• [SOURCE DATA]:

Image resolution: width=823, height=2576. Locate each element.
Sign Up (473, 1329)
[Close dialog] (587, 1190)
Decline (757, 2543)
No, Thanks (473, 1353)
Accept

• [ASSIGNMENT]:
The answer must be an exact copy of every entry.

• [YOUR SOLUTION]:
Image resolution: width=823, height=2576. Locate each element.
Sign Up (473, 1329)
[Close dialog] (587, 1190)
Decline (757, 2543)
No, Thanks (473, 1353)
Accept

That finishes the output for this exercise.